# Dataset content
◆ ◆ ◆ ◆
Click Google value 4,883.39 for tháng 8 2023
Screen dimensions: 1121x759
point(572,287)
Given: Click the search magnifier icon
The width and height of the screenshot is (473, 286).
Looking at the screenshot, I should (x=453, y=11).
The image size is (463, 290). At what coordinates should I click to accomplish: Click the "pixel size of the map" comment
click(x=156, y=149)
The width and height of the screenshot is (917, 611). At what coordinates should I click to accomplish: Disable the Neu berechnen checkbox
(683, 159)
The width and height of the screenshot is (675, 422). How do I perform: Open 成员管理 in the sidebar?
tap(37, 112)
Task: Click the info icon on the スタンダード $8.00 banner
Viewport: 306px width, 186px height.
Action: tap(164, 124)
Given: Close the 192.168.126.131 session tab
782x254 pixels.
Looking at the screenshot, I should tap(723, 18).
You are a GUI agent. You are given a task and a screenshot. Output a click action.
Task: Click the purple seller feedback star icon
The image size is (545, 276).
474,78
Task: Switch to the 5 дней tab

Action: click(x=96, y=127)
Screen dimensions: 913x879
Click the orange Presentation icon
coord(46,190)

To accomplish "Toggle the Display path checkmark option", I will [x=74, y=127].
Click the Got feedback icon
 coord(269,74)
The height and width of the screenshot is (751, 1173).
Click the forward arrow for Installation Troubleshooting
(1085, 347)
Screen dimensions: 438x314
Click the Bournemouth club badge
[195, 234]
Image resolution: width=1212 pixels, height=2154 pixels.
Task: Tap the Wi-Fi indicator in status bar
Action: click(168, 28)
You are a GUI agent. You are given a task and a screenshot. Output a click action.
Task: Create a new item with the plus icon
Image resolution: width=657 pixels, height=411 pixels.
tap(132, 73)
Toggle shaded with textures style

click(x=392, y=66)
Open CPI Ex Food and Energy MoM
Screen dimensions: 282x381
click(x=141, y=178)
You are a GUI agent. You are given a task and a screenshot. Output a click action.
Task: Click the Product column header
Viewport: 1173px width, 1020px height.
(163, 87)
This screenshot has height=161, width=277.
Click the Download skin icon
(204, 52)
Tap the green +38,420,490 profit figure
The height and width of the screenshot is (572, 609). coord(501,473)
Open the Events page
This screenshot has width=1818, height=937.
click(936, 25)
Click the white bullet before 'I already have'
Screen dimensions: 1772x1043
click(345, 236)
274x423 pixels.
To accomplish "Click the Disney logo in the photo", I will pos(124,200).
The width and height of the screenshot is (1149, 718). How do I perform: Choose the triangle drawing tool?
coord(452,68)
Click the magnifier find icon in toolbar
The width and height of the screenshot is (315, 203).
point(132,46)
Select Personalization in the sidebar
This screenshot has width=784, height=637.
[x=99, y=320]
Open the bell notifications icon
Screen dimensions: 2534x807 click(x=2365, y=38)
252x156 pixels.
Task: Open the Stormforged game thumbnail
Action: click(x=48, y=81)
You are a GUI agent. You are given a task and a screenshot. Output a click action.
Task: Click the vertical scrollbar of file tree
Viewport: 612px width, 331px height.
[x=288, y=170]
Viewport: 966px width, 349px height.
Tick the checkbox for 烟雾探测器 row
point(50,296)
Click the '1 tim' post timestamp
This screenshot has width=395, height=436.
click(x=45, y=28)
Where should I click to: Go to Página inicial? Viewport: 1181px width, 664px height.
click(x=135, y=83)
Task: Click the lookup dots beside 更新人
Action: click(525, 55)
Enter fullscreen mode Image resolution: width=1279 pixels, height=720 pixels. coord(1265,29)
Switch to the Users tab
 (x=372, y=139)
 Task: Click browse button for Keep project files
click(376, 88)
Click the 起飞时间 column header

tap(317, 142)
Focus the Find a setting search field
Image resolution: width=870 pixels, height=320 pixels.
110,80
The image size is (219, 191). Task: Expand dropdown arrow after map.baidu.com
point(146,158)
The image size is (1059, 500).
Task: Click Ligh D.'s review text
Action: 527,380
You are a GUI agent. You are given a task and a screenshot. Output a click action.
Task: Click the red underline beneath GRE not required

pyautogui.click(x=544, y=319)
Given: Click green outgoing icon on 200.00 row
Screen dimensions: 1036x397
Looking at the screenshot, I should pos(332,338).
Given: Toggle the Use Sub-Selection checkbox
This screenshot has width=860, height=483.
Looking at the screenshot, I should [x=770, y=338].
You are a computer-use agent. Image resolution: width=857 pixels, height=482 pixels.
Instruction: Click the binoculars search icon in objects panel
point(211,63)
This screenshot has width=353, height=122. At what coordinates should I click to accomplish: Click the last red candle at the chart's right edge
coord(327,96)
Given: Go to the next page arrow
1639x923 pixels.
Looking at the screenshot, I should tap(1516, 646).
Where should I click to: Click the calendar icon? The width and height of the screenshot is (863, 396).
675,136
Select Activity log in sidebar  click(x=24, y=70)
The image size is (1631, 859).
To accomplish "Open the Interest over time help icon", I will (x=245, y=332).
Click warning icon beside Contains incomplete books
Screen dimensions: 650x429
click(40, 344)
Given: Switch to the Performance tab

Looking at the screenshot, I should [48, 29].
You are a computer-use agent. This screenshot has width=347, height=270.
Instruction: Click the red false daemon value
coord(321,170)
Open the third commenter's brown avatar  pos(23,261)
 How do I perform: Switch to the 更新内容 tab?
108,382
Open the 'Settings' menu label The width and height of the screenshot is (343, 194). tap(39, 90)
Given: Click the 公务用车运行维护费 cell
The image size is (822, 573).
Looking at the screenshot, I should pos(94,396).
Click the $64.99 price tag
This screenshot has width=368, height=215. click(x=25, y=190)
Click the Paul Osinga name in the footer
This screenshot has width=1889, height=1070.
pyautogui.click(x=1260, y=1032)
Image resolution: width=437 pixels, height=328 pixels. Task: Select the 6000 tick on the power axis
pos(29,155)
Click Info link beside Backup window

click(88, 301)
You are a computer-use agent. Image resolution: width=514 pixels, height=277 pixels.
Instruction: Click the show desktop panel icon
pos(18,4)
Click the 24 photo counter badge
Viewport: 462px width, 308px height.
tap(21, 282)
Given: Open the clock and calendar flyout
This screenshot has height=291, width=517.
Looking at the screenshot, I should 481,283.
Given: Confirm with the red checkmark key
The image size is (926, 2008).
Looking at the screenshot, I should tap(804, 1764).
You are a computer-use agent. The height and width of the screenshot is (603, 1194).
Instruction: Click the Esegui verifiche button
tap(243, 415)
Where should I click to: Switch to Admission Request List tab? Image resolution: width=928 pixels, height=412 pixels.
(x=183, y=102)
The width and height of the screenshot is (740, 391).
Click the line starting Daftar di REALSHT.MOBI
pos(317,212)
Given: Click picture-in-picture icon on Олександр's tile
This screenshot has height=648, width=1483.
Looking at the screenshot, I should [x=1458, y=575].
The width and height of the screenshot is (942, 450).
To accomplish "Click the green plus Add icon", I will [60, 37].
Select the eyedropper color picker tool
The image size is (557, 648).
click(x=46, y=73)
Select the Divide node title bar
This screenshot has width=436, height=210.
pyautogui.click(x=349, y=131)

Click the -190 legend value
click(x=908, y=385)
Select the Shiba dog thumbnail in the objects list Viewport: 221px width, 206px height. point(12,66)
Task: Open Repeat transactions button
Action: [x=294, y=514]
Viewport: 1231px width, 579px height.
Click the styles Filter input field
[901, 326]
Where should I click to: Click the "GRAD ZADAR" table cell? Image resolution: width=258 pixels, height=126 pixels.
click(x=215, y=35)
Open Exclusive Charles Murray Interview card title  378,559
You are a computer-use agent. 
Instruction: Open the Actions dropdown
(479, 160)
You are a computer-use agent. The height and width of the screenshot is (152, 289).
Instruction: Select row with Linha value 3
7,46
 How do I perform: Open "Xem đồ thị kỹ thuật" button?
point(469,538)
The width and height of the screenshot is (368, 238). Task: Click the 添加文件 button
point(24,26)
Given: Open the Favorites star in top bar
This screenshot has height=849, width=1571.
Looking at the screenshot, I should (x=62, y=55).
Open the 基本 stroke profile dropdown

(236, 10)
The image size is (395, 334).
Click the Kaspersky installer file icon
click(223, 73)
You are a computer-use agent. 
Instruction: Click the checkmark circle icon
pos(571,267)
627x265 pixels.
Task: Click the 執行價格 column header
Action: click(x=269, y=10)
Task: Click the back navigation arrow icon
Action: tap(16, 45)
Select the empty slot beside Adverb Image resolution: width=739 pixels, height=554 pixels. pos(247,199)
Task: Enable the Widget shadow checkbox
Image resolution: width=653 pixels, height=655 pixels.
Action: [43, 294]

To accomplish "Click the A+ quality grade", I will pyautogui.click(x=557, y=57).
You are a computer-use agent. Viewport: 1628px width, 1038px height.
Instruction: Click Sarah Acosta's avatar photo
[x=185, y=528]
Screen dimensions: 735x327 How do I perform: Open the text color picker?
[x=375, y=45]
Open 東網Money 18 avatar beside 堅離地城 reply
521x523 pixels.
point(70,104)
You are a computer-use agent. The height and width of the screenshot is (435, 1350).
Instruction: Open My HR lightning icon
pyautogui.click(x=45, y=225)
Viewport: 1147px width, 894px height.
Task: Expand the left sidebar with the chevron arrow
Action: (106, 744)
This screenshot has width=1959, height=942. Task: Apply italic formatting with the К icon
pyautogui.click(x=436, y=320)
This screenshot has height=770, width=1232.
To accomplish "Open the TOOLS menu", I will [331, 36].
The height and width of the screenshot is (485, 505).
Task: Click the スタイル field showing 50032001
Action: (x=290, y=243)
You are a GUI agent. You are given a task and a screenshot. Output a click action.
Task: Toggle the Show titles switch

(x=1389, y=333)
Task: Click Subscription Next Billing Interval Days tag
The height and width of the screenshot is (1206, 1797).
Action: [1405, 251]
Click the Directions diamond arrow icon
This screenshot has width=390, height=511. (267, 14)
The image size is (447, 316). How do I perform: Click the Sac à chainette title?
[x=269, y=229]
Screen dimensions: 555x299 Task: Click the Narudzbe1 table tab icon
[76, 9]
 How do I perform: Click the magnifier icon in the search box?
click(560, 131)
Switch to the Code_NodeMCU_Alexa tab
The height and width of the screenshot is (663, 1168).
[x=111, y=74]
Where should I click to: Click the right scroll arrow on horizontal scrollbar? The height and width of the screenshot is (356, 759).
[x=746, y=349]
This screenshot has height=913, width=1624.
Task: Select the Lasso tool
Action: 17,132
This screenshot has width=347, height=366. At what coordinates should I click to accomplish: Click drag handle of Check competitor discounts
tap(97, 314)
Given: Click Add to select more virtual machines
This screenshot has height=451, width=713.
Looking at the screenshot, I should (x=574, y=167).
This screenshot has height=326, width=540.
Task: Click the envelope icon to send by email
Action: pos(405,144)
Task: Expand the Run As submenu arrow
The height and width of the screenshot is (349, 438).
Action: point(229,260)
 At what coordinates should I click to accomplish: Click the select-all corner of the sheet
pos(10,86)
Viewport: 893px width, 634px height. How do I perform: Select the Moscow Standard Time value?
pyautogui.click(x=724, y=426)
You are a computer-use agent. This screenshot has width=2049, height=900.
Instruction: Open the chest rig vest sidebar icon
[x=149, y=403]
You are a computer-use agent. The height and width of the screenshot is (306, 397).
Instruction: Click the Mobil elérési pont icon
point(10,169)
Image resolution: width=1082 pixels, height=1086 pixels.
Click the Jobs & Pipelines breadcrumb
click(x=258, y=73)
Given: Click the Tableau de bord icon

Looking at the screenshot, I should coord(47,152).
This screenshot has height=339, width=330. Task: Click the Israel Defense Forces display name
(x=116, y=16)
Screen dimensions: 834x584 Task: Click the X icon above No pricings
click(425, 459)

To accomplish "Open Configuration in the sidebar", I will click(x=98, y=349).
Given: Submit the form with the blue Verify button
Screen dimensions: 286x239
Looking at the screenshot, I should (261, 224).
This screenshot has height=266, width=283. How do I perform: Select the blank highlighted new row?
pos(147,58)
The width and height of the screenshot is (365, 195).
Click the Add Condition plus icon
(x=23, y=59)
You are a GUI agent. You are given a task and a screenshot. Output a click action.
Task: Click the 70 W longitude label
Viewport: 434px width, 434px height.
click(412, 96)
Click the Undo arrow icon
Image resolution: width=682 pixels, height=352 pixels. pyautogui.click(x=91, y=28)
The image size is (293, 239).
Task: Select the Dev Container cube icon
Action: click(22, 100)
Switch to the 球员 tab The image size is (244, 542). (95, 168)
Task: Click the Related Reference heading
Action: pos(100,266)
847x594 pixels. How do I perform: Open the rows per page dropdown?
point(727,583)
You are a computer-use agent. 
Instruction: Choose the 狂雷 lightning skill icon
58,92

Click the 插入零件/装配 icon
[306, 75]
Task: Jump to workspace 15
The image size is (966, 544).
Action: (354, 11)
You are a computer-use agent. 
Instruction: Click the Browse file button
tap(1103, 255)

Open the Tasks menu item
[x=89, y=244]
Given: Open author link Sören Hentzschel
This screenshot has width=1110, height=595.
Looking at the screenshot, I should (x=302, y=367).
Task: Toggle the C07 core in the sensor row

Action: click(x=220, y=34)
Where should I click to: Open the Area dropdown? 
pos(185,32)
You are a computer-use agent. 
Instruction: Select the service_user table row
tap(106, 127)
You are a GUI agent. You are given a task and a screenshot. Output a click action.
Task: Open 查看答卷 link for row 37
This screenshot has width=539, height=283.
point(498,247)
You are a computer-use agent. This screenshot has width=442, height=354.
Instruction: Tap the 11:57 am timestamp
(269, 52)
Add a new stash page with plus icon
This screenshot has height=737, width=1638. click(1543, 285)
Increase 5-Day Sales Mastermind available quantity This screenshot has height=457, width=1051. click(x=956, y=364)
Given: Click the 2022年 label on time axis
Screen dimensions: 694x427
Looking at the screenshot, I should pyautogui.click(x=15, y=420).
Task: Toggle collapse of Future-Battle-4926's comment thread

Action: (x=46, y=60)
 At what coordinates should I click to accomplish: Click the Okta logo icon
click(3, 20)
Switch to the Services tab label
◆ ◆ ◆ ◆
# To be done
Please quote everything in the listing from the line containing "Where should I click to: Go" down to the line containing "Looking at the screenshot, I should pos(332,338).", with both of those lines included.

# Solved problem
Where should I click to: Go to Página inicial? Viewport: 1181px width, 664px height.
click(x=135, y=83)
Task: Click the lookup dots beside 更新人
Action: click(525, 55)
Enter fullscreen mode Image resolution: width=1279 pixels, height=720 pixels. coord(1265,29)
Switch to the Users tab
 (x=372, y=139)
 Task: Click browse button for Keep project files
click(376, 88)
Click the 起飞时间 column header

tap(317, 142)
Focus the Find a setting search field
Image resolution: width=870 pixels, height=320 pixels.
110,80
The image size is (219, 191). Task: Expand dropdown arrow after map.baidu.com
point(146,158)
The image size is (1059, 500).
Task: Click Ligh D.'s review text
Action: 527,380
You are a GUI agent. You are given a task and a screenshot. Output a click action.
Task: Click the red underline beneath GRE not required

pyautogui.click(x=544, y=319)
Given: Click green outgoing icon on 200.00 row
Screen dimensions: 1036x397
Looking at the screenshot, I should pos(332,338).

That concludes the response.